▼

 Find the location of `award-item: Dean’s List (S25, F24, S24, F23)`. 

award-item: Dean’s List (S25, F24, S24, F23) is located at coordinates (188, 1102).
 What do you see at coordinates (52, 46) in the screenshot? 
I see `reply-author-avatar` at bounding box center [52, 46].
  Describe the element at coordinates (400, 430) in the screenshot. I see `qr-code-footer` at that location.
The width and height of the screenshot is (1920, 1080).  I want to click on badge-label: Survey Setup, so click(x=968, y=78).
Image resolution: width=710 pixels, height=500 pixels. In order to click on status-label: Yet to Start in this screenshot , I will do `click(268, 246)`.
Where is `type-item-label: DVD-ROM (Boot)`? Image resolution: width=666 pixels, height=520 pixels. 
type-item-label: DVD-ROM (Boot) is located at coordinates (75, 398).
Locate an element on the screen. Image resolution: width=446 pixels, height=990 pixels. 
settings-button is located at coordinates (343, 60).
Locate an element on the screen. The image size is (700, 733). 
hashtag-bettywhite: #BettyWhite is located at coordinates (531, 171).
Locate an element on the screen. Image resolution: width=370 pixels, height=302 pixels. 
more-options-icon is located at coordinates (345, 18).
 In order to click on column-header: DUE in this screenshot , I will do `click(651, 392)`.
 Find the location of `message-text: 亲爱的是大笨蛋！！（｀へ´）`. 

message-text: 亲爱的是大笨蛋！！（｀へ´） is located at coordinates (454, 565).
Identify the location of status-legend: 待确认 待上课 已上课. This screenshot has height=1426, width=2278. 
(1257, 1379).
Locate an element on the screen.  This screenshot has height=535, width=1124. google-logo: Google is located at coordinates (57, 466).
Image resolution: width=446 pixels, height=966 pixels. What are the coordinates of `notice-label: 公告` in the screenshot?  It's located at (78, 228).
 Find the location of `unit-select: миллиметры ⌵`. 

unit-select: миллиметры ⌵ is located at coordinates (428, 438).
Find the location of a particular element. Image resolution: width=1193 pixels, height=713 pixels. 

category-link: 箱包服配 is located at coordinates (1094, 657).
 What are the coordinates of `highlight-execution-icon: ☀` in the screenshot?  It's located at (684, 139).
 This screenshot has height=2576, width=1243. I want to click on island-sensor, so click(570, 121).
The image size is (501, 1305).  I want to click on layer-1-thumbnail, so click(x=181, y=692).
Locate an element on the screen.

▲

### Job item
Rewrite the stretch of material from the line containing "pixels, height=520 pixels." through the line containing "(1257, 1379).", substituting "Find an element on the screen" for each occurrence of "Locate an element on the screen" and leaving everything else unchanged.

### Completed exercise
Where is `type-item-label: DVD-ROM (Boot)`? Image resolution: width=666 pixels, height=520 pixels. 
type-item-label: DVD-ROM (Boot) is located at coordinates (75, 398).
Find an element on the screen. Image resolution: width=446 pixels, height=990 pixels. 
settings-button is located at coordinates (343, 60).
Find an element on the screen. The image size is (700, 733). 
hashtag-bettywhite: #BettyWhite is located at coordinates (531, 171).
Find an element on the screen. Image resolution: width=370 pixels, height=302 pixels. 
more-options-icon is located at coordinates (345, 18).
 In order to click on column-header: DUE in this screenshot , I will do `click(651, 392)`.
 Find the location of `message-text: 亲爱的是大笨蛋！！（｀へ´）`. 

message-text: 亲爱的是大笨蛋！！（｀へ´） is located at coordinates (454, 565).
Identify the location of status-legend: 待确认 待上课 已上课. This screenshot has height=1426, width=2278. 
(1257, 1379).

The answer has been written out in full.